Bilindiği üzere, Cammu ve Keşmir sorunu, BM Güvenlik Konseyi’nin gündemindeki en eski başlıklardan biridir. Bu, uluslararası alanda tanınan bir ihtilaftır ve çözümü hem BM kararlarına hem de Keşmir halkının iradesine dayanmaktadır. Bu durum, ironik bir şekilde, bazı çözümsüz çatışmalardan farklıdır çünkü çözüm yolu çok nettir: BM Güvenlik Konseyi kararları doğrultusunda adil ve özgür bir halk oylaması. Bu çözüm, Hindistan da dâhil olmak üzere tüm taraflarca başlangıçta kabul edilmiştir. Ancak Hindistan, yıllar içinde hem Pakistan’a hem Keşmir halkına, hem de BM’ye verdiği bu taahhütlerden sistemli bir şekilde geri dönmüştür.
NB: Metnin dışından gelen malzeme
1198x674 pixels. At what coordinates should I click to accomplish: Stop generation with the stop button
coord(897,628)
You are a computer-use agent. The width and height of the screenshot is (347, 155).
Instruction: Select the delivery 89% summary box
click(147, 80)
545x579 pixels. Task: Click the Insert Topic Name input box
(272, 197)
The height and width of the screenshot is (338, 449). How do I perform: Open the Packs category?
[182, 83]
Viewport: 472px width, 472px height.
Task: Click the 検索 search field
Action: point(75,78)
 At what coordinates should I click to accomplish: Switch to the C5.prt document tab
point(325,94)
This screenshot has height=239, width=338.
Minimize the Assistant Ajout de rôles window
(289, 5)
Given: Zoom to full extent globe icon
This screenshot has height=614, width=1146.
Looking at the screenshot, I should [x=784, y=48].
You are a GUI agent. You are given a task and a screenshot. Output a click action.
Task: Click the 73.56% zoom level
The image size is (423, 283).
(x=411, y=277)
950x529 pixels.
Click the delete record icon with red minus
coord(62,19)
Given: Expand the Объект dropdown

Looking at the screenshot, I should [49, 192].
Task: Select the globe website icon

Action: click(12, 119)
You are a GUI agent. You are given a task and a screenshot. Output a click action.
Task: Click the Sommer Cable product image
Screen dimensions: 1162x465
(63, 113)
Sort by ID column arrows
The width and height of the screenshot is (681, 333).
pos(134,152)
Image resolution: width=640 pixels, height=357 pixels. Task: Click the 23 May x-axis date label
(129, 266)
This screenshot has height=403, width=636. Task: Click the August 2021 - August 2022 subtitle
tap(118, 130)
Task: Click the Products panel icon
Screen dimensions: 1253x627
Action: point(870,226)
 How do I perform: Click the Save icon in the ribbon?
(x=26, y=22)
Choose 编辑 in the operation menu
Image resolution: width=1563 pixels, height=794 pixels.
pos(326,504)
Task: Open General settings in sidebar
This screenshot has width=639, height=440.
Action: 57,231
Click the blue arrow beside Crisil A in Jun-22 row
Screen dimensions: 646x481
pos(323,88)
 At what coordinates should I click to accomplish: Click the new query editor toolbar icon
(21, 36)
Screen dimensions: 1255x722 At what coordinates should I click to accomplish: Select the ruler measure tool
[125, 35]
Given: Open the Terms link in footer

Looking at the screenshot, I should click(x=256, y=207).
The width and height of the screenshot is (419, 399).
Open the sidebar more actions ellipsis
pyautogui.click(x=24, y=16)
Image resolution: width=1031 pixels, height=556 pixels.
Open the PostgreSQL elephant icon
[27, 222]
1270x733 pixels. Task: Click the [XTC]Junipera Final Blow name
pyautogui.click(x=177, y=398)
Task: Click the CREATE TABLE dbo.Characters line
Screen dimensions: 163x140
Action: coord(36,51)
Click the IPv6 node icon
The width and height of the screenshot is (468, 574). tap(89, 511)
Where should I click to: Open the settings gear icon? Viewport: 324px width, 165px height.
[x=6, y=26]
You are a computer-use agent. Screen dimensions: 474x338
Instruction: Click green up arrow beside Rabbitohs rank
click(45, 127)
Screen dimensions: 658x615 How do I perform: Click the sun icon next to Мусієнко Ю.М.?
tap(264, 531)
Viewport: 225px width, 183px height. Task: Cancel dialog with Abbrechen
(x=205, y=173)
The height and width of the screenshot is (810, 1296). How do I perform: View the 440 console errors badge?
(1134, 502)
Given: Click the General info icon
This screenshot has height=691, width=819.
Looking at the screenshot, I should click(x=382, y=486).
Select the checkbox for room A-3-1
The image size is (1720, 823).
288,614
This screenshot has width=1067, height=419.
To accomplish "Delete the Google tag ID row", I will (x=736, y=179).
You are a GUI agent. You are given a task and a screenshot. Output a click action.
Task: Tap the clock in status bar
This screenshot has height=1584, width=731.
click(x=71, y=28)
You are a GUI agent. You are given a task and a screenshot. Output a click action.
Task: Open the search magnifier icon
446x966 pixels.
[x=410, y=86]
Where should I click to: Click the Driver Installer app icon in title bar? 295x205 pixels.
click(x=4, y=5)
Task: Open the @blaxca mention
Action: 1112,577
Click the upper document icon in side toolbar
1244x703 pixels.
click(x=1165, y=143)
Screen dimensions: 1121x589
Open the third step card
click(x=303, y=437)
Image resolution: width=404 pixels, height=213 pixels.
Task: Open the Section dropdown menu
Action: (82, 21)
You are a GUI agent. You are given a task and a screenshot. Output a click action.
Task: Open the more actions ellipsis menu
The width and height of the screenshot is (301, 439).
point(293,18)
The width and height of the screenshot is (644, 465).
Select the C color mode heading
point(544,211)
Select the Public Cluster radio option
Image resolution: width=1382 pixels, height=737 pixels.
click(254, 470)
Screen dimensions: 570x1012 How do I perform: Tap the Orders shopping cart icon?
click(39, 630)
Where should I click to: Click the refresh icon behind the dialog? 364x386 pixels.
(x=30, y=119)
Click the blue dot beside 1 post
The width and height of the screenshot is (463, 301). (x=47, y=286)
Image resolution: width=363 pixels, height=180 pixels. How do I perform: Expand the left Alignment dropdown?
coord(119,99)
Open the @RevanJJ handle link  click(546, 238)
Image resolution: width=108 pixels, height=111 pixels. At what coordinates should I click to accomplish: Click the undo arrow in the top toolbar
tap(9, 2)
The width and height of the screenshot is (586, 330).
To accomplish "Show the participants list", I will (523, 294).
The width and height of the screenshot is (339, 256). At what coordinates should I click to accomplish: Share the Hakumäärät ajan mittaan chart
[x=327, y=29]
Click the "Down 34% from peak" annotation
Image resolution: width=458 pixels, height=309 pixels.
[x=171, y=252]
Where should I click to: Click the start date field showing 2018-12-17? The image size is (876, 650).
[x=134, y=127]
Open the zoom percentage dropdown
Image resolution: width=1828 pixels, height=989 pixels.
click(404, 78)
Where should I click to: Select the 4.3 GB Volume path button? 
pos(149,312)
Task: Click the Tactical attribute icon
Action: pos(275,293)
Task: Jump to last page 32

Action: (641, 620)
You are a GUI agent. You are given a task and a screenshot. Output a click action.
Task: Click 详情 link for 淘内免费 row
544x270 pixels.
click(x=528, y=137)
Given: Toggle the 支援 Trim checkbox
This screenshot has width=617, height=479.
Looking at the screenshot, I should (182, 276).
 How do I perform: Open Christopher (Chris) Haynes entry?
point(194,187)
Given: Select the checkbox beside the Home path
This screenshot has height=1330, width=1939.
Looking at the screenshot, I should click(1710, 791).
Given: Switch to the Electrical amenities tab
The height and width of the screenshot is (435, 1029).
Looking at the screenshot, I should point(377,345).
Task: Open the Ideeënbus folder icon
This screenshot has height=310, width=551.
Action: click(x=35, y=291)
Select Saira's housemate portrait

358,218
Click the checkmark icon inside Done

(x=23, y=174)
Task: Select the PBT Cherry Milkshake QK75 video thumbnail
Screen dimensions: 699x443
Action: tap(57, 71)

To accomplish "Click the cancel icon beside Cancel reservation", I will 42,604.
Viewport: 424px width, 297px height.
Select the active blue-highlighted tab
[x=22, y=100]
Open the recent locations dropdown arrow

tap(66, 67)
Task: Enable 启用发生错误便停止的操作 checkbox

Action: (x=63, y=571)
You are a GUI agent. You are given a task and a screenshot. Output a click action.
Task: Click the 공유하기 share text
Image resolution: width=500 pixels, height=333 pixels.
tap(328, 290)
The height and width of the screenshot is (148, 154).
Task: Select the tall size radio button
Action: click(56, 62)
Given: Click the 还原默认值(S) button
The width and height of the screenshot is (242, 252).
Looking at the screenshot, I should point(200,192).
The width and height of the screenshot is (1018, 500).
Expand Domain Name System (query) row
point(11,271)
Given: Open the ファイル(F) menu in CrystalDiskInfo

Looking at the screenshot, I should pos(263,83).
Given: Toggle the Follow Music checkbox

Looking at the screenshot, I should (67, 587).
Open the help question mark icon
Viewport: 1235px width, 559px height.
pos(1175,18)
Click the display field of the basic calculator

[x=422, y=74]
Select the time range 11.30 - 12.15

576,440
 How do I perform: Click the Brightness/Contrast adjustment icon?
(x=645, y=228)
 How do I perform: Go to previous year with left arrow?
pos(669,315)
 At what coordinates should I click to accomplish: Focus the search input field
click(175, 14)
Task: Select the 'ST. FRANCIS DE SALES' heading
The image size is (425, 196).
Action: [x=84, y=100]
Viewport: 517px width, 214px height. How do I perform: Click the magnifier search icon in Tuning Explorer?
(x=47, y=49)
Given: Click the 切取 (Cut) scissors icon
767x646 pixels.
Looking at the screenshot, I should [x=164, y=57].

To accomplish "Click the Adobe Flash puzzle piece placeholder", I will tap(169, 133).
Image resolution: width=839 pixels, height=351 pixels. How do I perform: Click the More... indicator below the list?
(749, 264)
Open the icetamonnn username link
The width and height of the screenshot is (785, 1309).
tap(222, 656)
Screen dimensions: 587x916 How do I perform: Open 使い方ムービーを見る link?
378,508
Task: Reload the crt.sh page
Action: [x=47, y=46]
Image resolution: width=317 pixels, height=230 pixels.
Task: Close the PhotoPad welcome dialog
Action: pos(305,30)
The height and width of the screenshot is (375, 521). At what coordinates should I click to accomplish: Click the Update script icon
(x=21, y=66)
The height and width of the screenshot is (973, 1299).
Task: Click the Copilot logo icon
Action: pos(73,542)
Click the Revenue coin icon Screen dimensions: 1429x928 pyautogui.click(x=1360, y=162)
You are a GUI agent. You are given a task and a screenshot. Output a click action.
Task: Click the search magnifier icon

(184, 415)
HİNDUTVA’NIN GÖLGESİNDE NEFRET SÖYLEMİ
Hindistan, BM’ye ve Keşmir halkına verdiği sözleri yerine getirmek yerine, IIOJK’de sürekli olarak acımasız taktiklere başvurmuş; yasa dışı işgalini pekiştirmek ve iç kamuoyuna Müslümanlara karşı nefret söylemiyle hitap etmek için sistematik baskı uygulamıştır. Bu olaylar, genellikle aşırılık yanlısı söylemlerle süslenmiş ve denetimli medya aracılığıyla yayılarak, Pakistan’ı kötü göstermeyi ve Hindutva ideolojisinin azınlıklara, özellikle Müslümanlara yönelik nefrete dayalı otoriter üstünlüğünü pekiştirmeyi amaçlayan tehlikeli bir devlet propagandasına dönüşmüştür.
Pahalgam’daki sahte bayrak operasyonunu bahane eden Hindistan, Pakistan’a karşı gerekçesiz ve provokatif bir askeri saldırı başlatmıştır. Tıpkı daha önceki benzer durumlarda olduğu gibi, Hindistan, 22 Nisan 2025’teki Pahalgam saldırısıyla ilgili hiçbir somut delil veya güvenilir soruşturma olmadan, Pakistan ve Azad Cammu ve Keşmir’i hedef almıştır. Oysa Pakistan Başbakanı Şahbaz Şerif, olayla ilgili bağımsız ve şeffaf bir soruşturma önerisinde bulunmuştu. Buna rağmen Hindistan, saldırganlığı seçmiş ve Pakistan da, BM Kuruluş Sözleşmesinin 51. maddesi uyarınca egemenliğini ve toprak bütünlüğünü savunmak zorunda kalmıştır.
Buna ek olarak, Hindistan makamları, Pahalgam olayını bahane ederek IIOJK’de büyük bir baskı dalgası başlatmıştır. Saldırının hemen ardından binlerce Keşmirli tutuklanmış veya sorgulanmıştır. Polis, bölge halkının yaşadığı birçok evde geniş çaplı aramalar gerçekleştirmiş; yaklaşık 30’a yakın ev patlayıcı kullanılarak yerle bir edilmiştir.
Güney Asya ve ötesinde kalıcı bir barış için, Cammu ve Keşmir meselesi BM Güvenlik Konseyi kararları ve Keşmir halkının iradesine uygun şekilde çözülmelidir. Özellikle Pakistan ve Hindistan arasında yakın geçmişte yaşanan mayıs ayı gerilimi sonrasında, bu konuda BM himayesinde yeni ve kararlı bir diplomatik sürecin başlatılması acil ve zorunludur.